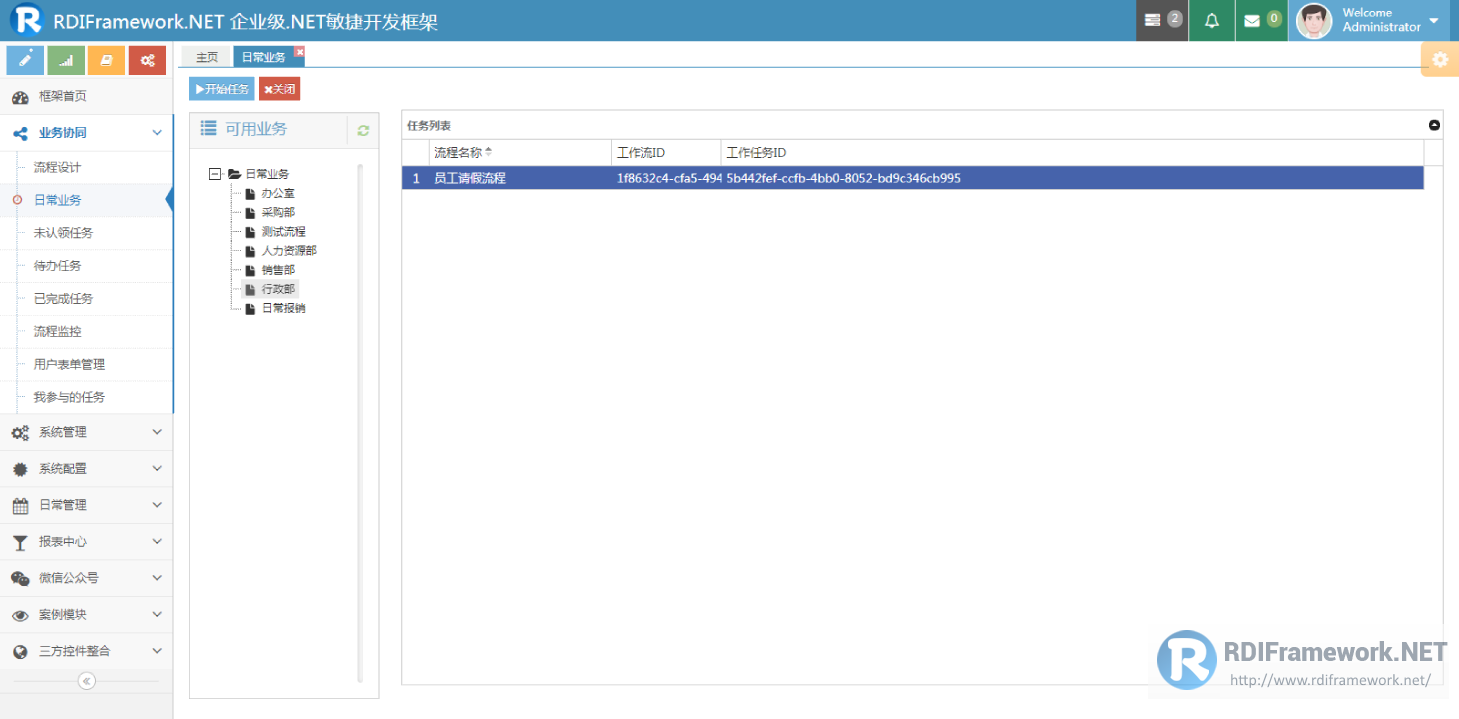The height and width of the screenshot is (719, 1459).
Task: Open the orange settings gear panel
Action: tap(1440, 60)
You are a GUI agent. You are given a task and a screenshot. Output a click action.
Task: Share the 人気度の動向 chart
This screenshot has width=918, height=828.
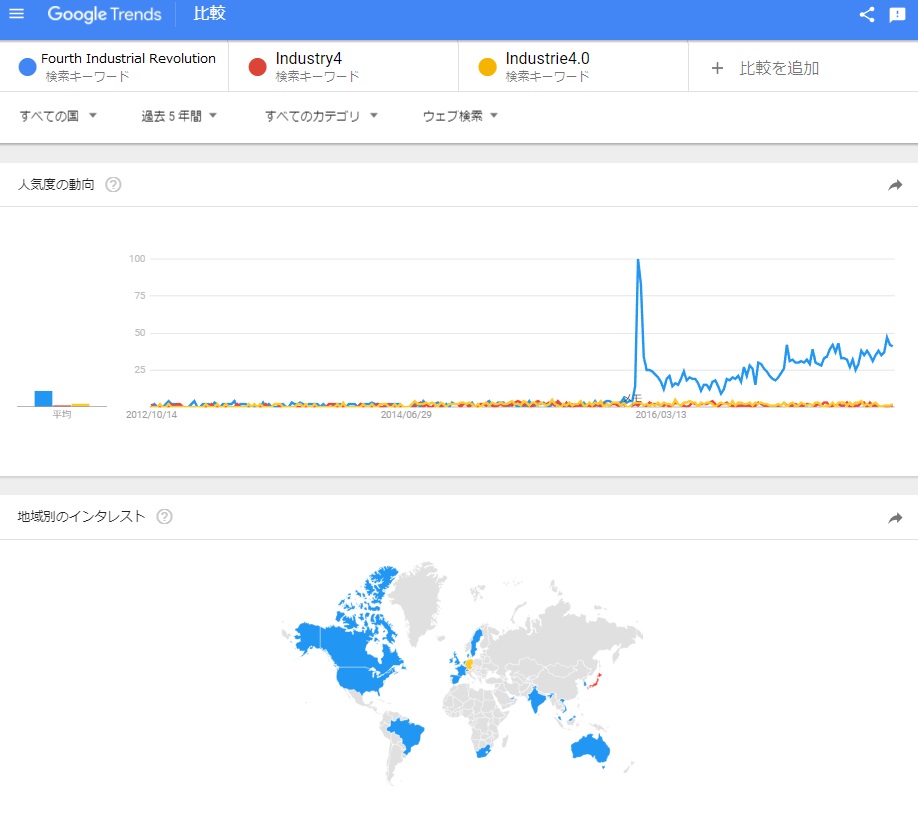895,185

§

- [The problem] Nothing but the lines from the one holding "You are a GUI" through the final line of the entries should be retyped, exactly as they stand and without pictures.

- [Result]
You are a GUI agent. You are given a task and a screenshot. Output a click action.
Task: Share the 人気度の動向 chart
This screenshot has width=918, height=828.
895,185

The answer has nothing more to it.